**Extrait du document**
****************************************
TvRockLive.com : Est-ce que tu penses qu’Insurgency est plus évolué, plus mélodique que tes précédents albums plus axés à mon avis sur un Heavy Metal classique, même si je trouve qu’ils ont tout de même un sacré potentiel, car je trouve qu’il y a plus de sensations AOR et aussi progressives parfois sur ton dernier effort ?
Markus : C’est très compliqué à dire en fait. Je suis incapable de calculer quoi que ce soit lorsque j’écris une chanson. J’espère simplement que je progresse au niveau de la basse, du chant et aussi de la composition. En tout cas, j’aime mettre quelques-unes de mes influences AOR et progressive dans ma musique. Même si je trouve que le terme «progressif» ne correspond pas trop à la musique de Fortunato. Comment pourrait-on dire ? Ambitieux ? Ou même néo-classique pourquoi pas.

Si on veut comparer Insurgency avec les deux premiers albums, je voudrai juste que les auditeurs le trouvent meilleur. En termes de production mais surtout en terme artistique. Une Intervieweuse m’a dit qu’il y avait «un supplément d’âme» sur ce nouvel album. Je trouve que c’est vraiment bien dit.
****************************************
**Jeu de données**
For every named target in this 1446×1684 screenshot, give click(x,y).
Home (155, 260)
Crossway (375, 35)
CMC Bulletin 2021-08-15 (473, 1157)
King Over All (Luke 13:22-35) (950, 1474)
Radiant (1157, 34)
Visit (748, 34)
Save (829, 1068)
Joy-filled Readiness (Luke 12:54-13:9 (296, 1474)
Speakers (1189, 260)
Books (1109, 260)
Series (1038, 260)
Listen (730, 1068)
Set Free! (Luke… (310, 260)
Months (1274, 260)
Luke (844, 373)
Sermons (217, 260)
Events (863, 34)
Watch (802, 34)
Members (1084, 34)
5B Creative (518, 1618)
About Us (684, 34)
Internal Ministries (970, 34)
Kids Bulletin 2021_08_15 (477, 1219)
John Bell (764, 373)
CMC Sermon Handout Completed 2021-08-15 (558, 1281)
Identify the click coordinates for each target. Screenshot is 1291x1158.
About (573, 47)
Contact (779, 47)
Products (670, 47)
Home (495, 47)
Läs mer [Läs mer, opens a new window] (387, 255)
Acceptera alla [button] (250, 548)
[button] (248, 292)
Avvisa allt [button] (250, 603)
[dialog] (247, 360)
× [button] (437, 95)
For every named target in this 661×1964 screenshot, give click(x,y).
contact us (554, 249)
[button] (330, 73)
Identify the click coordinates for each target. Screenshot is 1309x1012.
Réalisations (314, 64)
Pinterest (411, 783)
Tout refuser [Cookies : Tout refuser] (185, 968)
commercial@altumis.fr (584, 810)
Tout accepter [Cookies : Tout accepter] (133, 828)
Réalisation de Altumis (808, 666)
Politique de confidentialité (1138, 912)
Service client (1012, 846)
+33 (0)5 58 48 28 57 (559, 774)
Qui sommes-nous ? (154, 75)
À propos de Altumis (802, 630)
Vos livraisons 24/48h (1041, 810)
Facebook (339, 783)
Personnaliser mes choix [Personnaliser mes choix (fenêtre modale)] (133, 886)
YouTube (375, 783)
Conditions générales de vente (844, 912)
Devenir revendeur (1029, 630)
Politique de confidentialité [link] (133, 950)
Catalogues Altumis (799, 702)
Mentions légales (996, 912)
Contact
****************************************
**La consigne**
Extrais de l'entretien, mot pour mot, le passage qui commence par «Markus : C’est» et s'arrête après «vraiment bien dit.».

**Problème résolu**
Markus : C’est très compliqué à dire en fait. Je suis incapable de calculer quoi que ce soit lorsque j’écris une chanson. J’espère simplement que je progresse au niveau de la basse, du chant et aussi de la composition. En tout cas, j’aime mettre quelques-unes de mes influences AOR et progressive dans ma musique. Même si je trouve que le terme «progressif» ne correspond pas trop à la musique de Fortunato. Comment pourrait-on dire ? Ambitieux ? Ou même néo-classique pourquoi pas.

Si on veut comparer Insurgency avec les deux premiers albums, je voudrai juste que les auditeurs le trouvent meilleur. En termes de production mais surtout en terme artistique. Une Intervieweuse m’a dit qu’il y avait «un supplément d’âme» sur ce nouvel album. Je trouve que c’est vraiment bien dit.